Friday, April 13

Friday Round-up: GSOC, ICSWSM vids, and Edison

  1. The winners of Google's Summer of Code was announced today, all of results are here. The collaborative filtering software Taste was a winner, with two projects selected.

  2. The ICSWSM keynote videos are online at the ICSWSM blog.

  3. Apostolos Gerasoulis, co-founder of Teoma and Professors at Rutgers, leaked at SES NY (more coverage on the Social Search panel at SES NY from SEORoundTable) that Ask is working on a new ranking system. The new system, "Edison", combines Teoma's HITS link analysis (see Kleinberg's Authoritative Sources in a Hyperlinked Environment) with user behavior analysis, an evolution of DirectHit technology.

    From Rahul Lahiri, Vice President of Product Management and Search Technology at

    Edison is still in development, so we can't say too much at this juncture. I can tell you that it's a next generation algorithm that, among many other things, synthesizes modernized versions of Teoma and DirectHit technologies, as AG said this morning. It's much more complicated than saying we're just counting clicks, in the case of DirectHit. The technologies we have, and the patents we hold, go way beyond that. We're also taking a deeper look at communities and calculating the authorities in those communities. We were really inspired by looking into the universe of user behavior, and what that could tell us, and the social fabric of the Web itself, and what that tells us. We're also rolling out an upgraded search infrastructure over the course of 2007 and building a new datacenter along the Columbia River in eastern Washington, which will help our speed, freshness and data quality. It's safe to say that Edison itself will roll out over the course of the year, as we improve it and tweak parameters.

    via SearchEngineLand. Remember what I said about implicit feedback being underrated...

Grand Re-Opening: un caffè, per favore

Now open later for your search engine information fix.

You may have noticed (or more likely not have noticed) that the name of the blog has been changed from "Jeff's Search Cafe" to "Jeff's Search Engine Caffè". Likewise, the address has been updated and has a new TLD name,

The reason for this is that I was contacted by a company who owns the trademark for "SearchCafe". In order to avoid any more conflict and hassle, I decided to take this as an opportunity to buy a new domain name and update the site. In the long run, having its own domain name will give me more freedom -- in case I want to switch off of Blogger.

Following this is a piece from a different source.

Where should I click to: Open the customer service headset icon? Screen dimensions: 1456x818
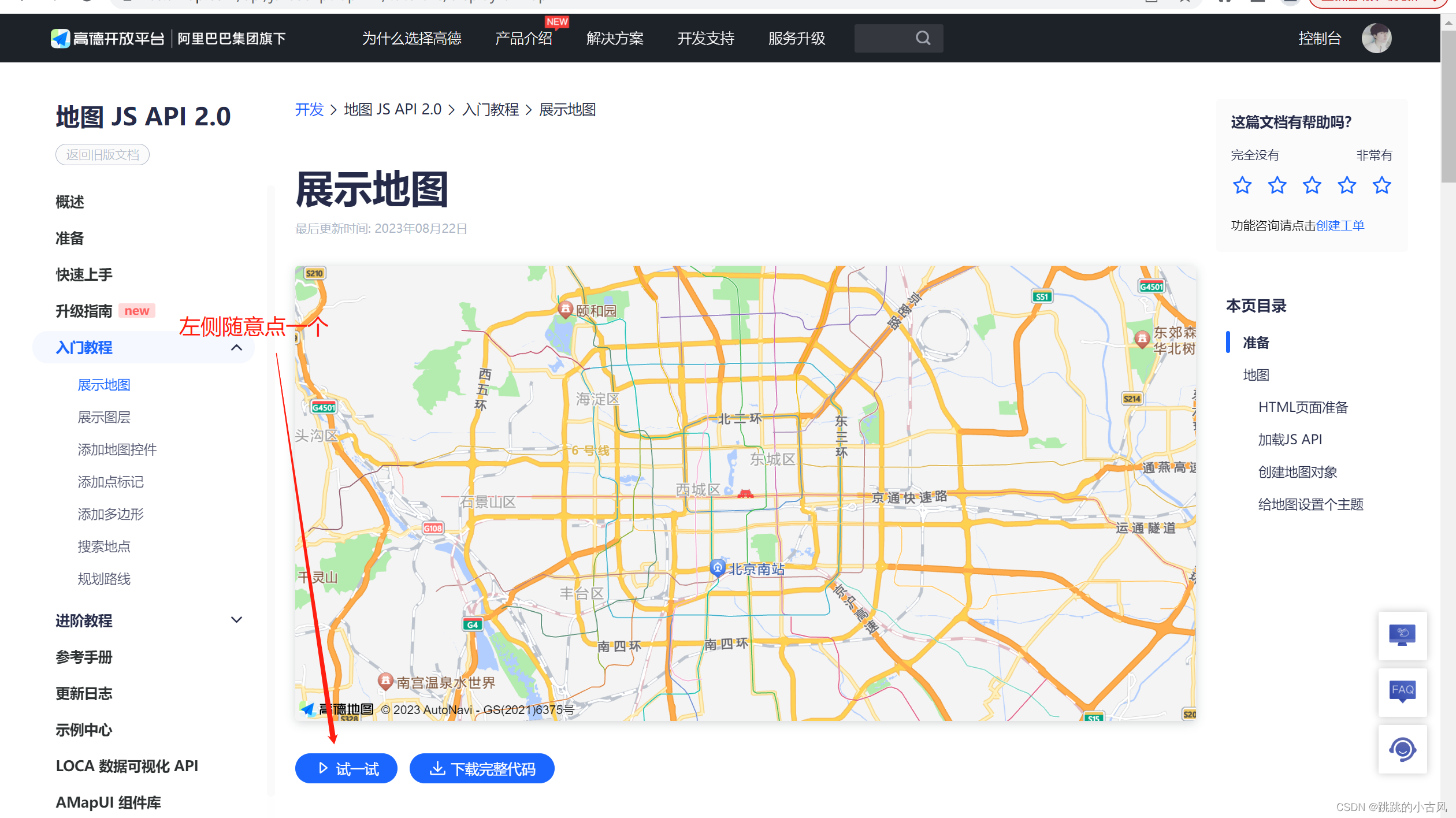(1402, 749)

In the next few weeks I hope create a new template to go with the new name and address; the current look and feel is pretty lame.

Thanks for reading, and if you get a chance I would appreciate it if you update any bookmarks (such as those on Delicious).

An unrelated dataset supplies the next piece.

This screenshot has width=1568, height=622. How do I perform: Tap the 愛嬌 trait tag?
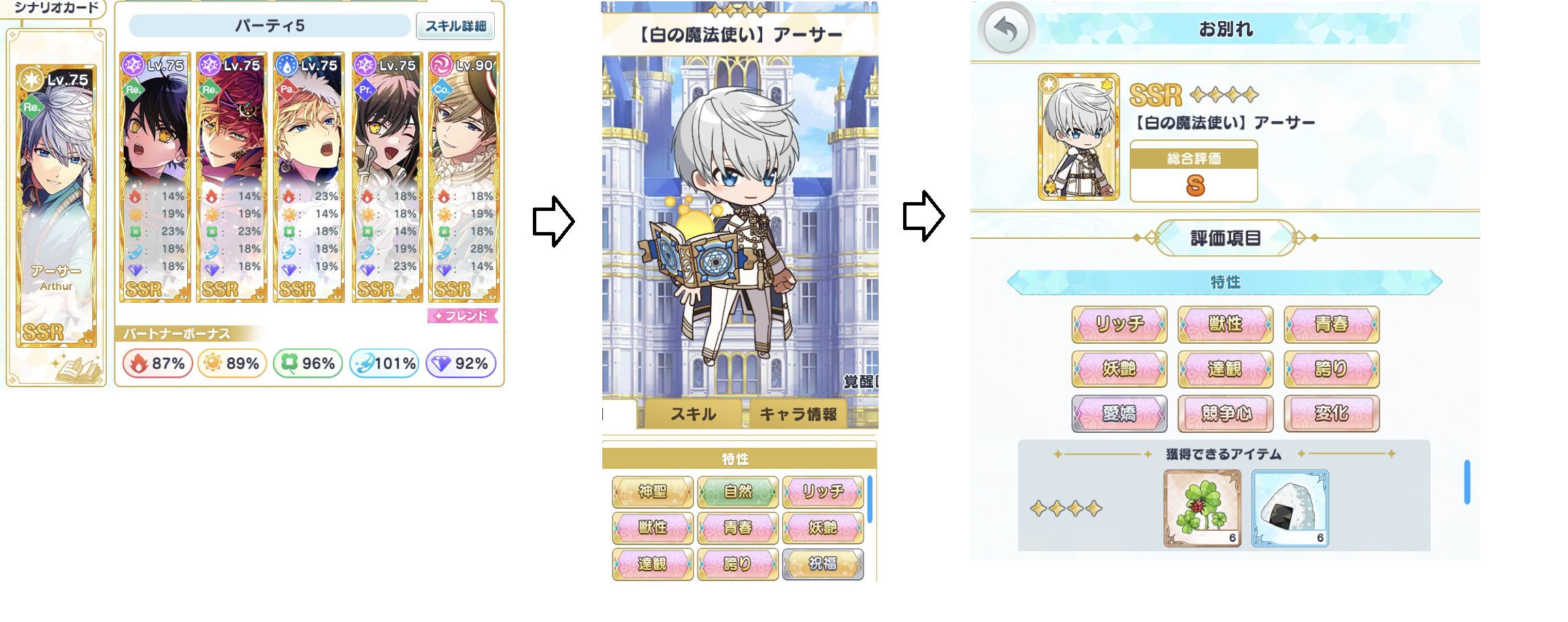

P.S. Just a piece of advice to anyone who decides to do anything online, before you start do a trademark search; at the very least, search the USPTO and Google -- even if you only decide to create something on a sub-domain of a free service and your content is completely non-commercial.

Wednesday, April 11

Hakia's Quest for Better Search

Hakia, a semantic and NLP based engine, started a discussion from some of the leading bloggers and search engine journalists on the future of search:

The Search For Better Search

Here are some of my thoughts on The Future.

The future of search engines is about context and authority.

The future of search engines will provide more relevant information because they will have more information: my level of expertise in different disciplines (5th grader versus a post-doc), my current location (geographic and home/work), what I am working on at the moment (writing a research paper, writing code, reading news, researching my next trip, etc...), etc...

Second, search engines will (hopefully) be able to tell the difference between overall popularity and topical authority. For example, The Wall Street Journal may not be an authority on Food or culinary information. And a mere blogger may be an authority on Personalization.

The future of search has major implications for digital identity and privacy as people do more online. Search engines will begin to be aware of what we do: what websites we visit through toolbars, what searches we execute, what search results and ads we click on, what information is in our documents, and how this information is connected with our blogs and even our Amazon Wishlists and product reviews.

How much privacy are you willing to give up to get good search results? How much is necessary?

As John Battelle commented:
To get there, we'll need to trust that everything we disclose online - our behaviors, our clickstreams, and our intent - are managed through a trusting relationship. The future of search is as a conversation with someone we trust.
How much do you trust Google? Or MSN or Yahoo?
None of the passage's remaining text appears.